Attorney General Eric Holder signed his name to an assertion that the state secrets doctrine was properly asserted by the government because the plaintiff's attorneys had asked for specific information about intelligence collection techniques and analytical judgment metrics in order to figure out the threshold required to add a name to a database, the levels of review the additions are subject to, and the types of intelligence that are processed during grievance reviews. He insisted that the privilege was not asserted to cover up a mistake — even though, of course, the government admitted in open court that the reason why Ibrahim's name was initially flagged for review was because an FBI agent made a mistake.

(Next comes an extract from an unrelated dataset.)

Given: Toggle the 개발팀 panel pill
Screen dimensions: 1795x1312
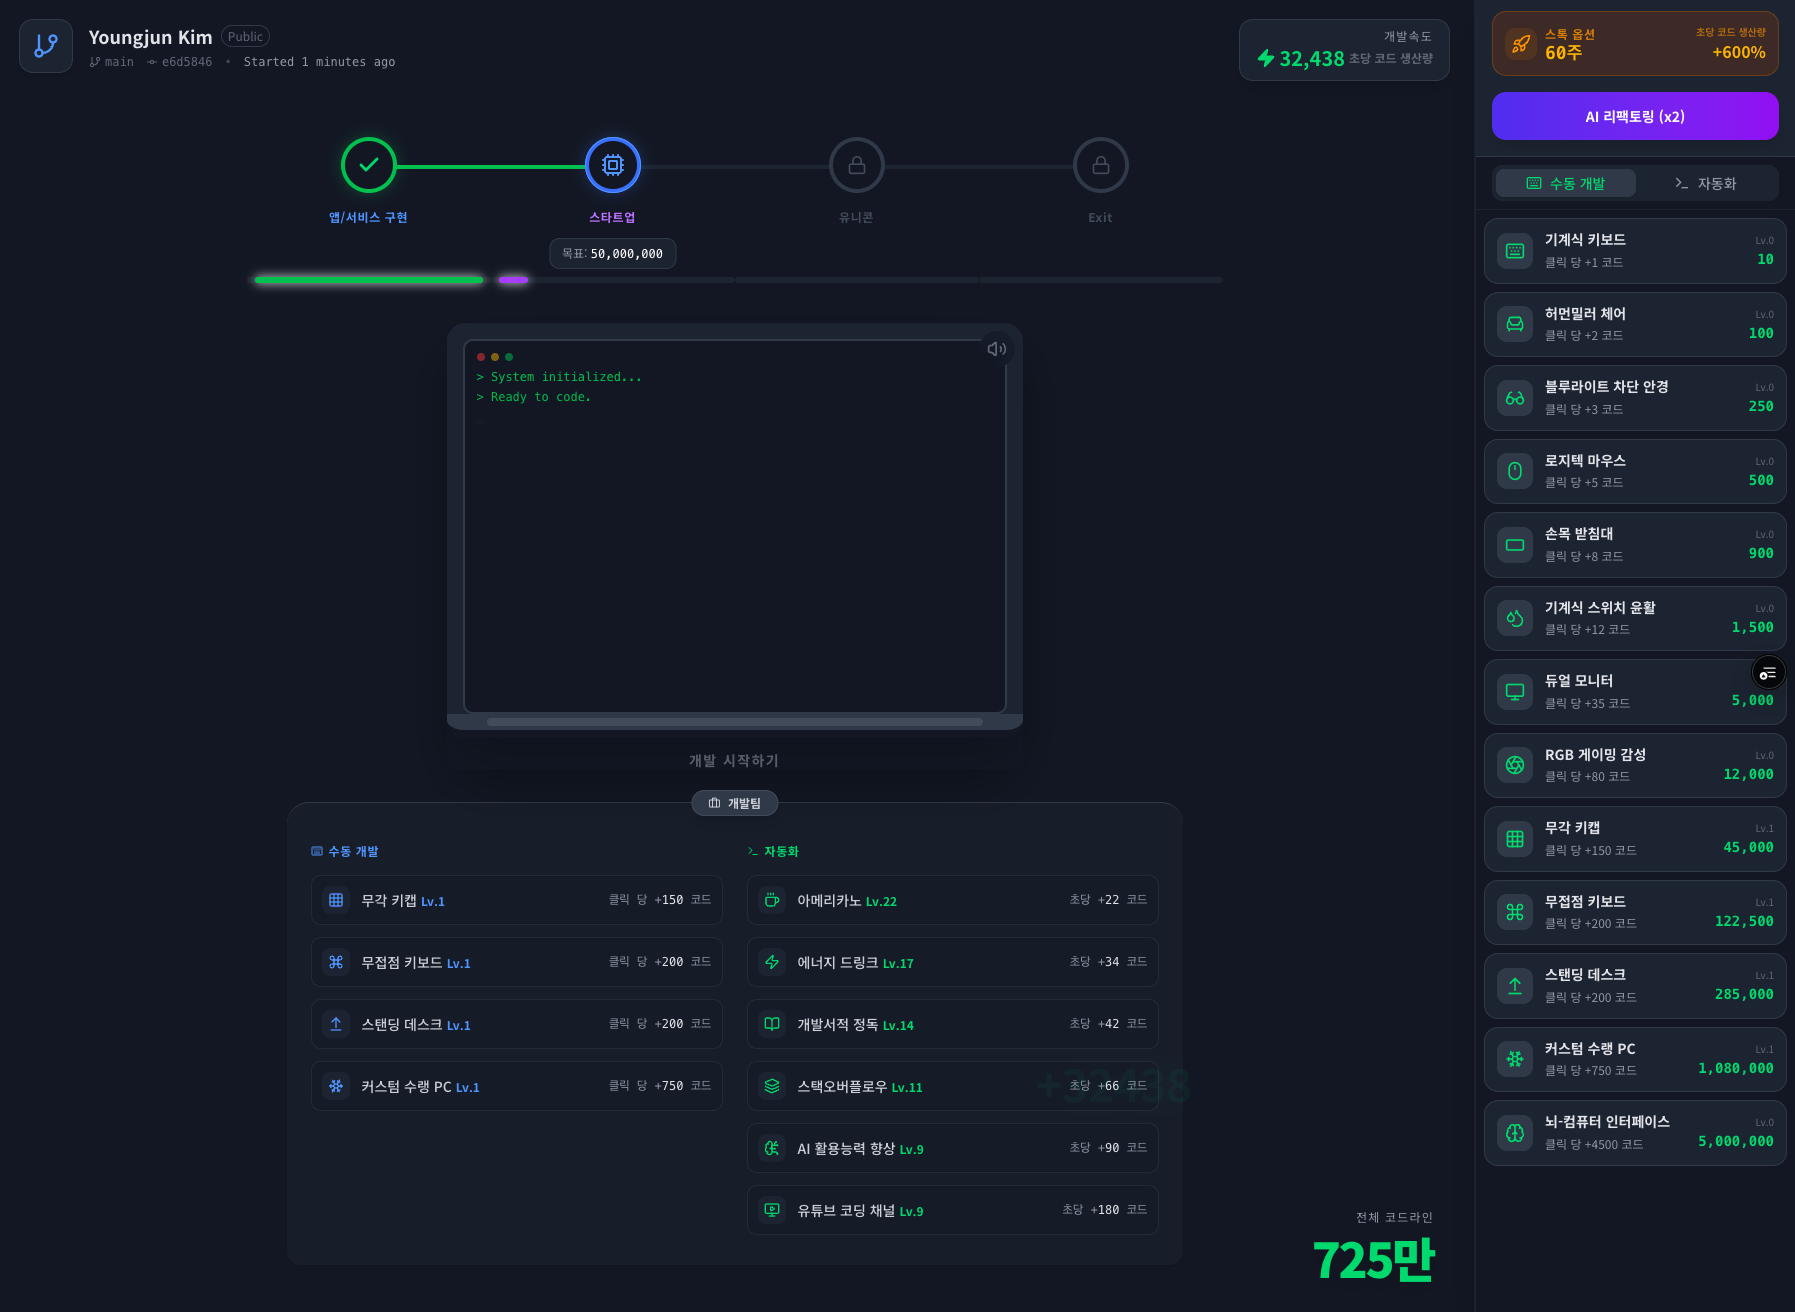Looking at the screenshot, I should (x=735, y=803).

In Alsup's opinion, the government's redactions reveal its reasons for acting so stubbornly. Alsup ordered the government to tell Ibrahim that her name was erroneously added to the watch lists and was not currently (or presently) on any watch list. But the Justice Department redacts every reference Alsup makes to this instruction. Why? Because the government wants to deny the force of Alsup's opinion. Plain and simple. If that sentence were released, the government apparently fears that just about anyone could have standing to sue in U.S. court to determine whether their names were still on a watch list, citing Ibrahim's case as an example of how the government has the capacity to mitigate, redress, and address its errors and that it accepted the federal judge's authority to order it to disclose to someone that their name made it onto a list. Once again, control of national security information in the future is the issue here. Justice for Ibrahim therefore remains incomplete.

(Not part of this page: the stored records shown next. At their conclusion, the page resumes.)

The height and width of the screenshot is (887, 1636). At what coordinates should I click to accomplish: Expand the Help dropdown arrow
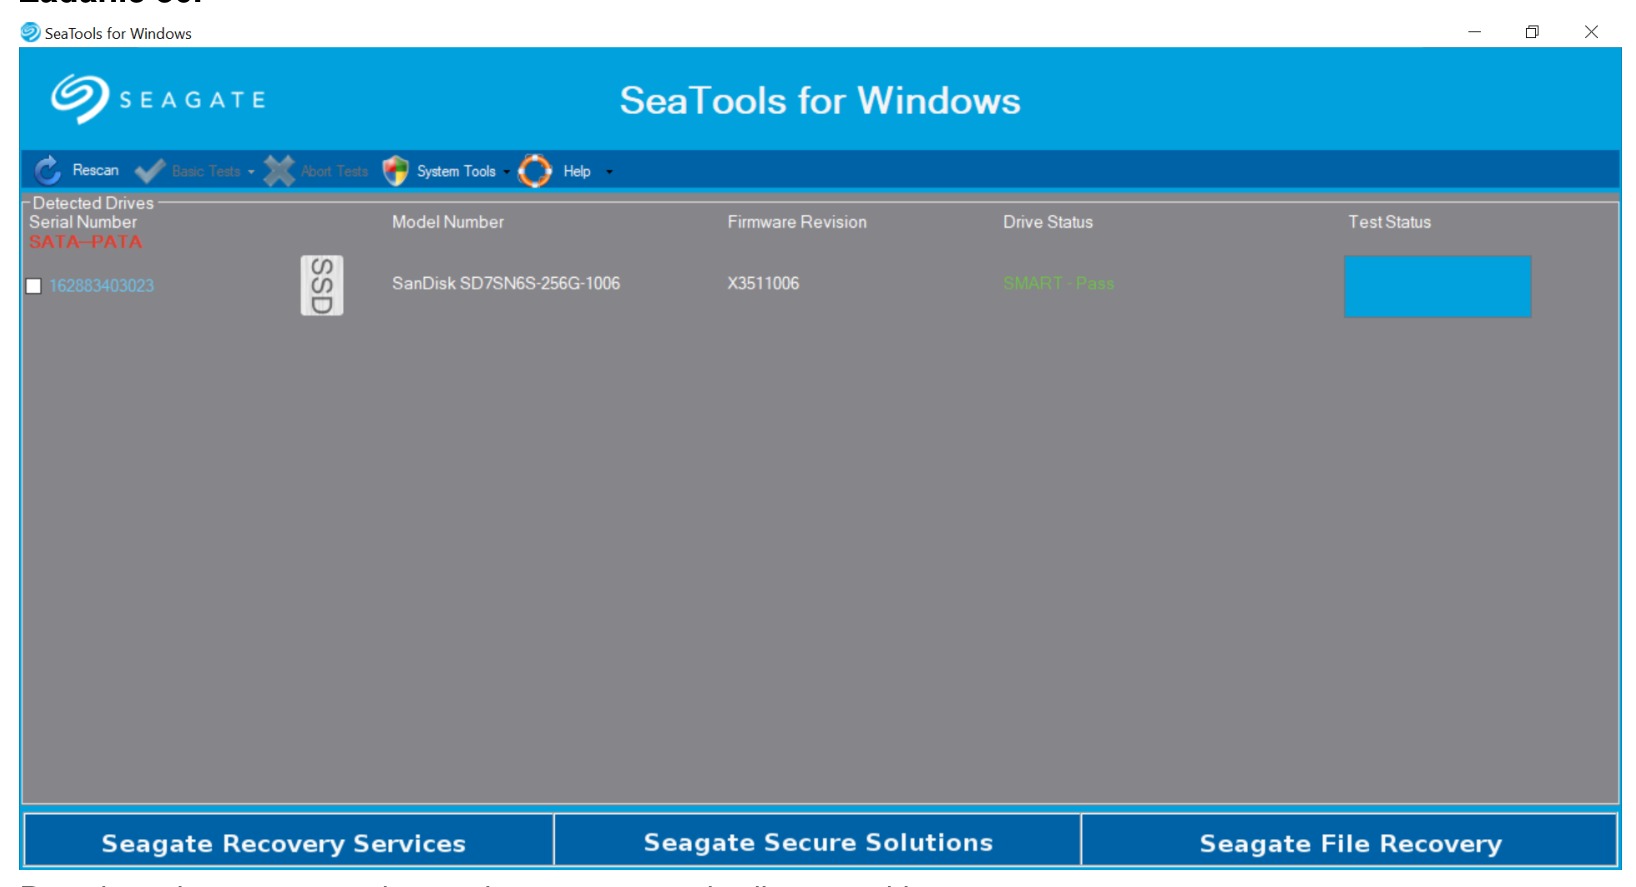pyautogui.click(x=609, y=172)
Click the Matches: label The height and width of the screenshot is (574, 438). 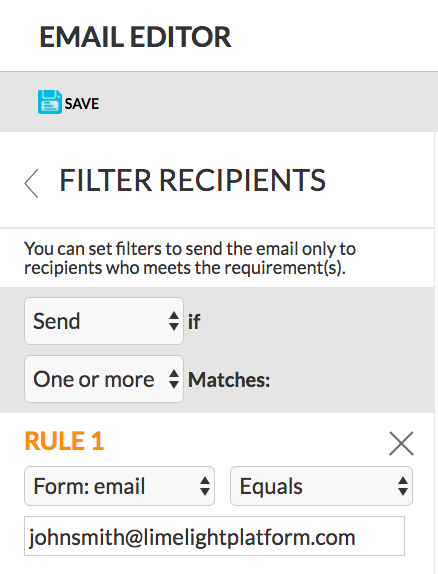pos(229,380)
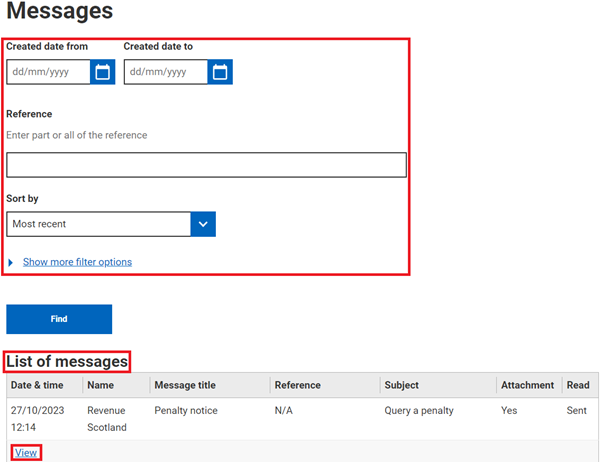Click the Name column header

[x=100, y=385]
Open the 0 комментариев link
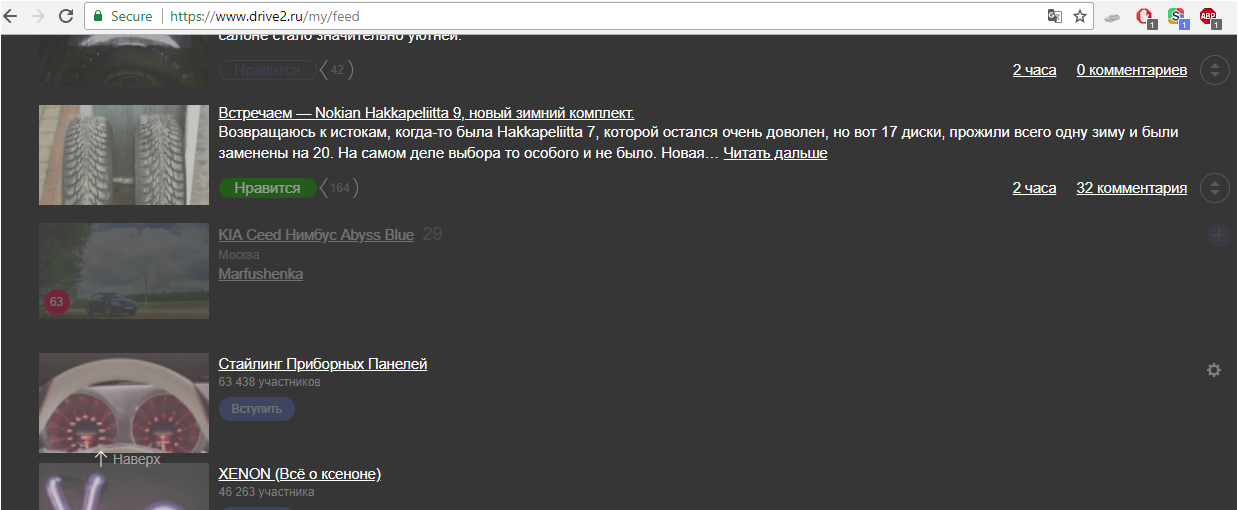This screenshot has height=510, width=1238. pos(1131,70)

The government has reason to fear averse publicity, at least. The databases checked by the TSA are not very hygienic. Laura Poitras, the co-discoverer of Edward Snowden's NSA cache, was once suspected by the military of providing aide and comfort to the enemy. The charge was a fabrication. A lie. Until that was sorted out, Poitras's name was added to a watch list of some sort. But when it was sorted out — and Poitras proved to be completely innocent — no one went back and scrubbed the system, either because no one is in charge of dynamically updating such matters or because the Department of Homeland Security maliciously wants to harass Poitras whenever she attempts to fly in and around the United States. Pretty much anyone associated with Wikileaks has had the same problem. These detentions are, at best, violations of the dignity of innocent people, and, at worst, evidence of a hyperactive and mean-spirited counter-terrorism bureaucracy. I suspect the answer is in the middle: In Poitras's case, for example, if no one in the government was deliberately assigned to constantly review her case, no one would be assigned to change her status once the libelous charges against her were proved to be false.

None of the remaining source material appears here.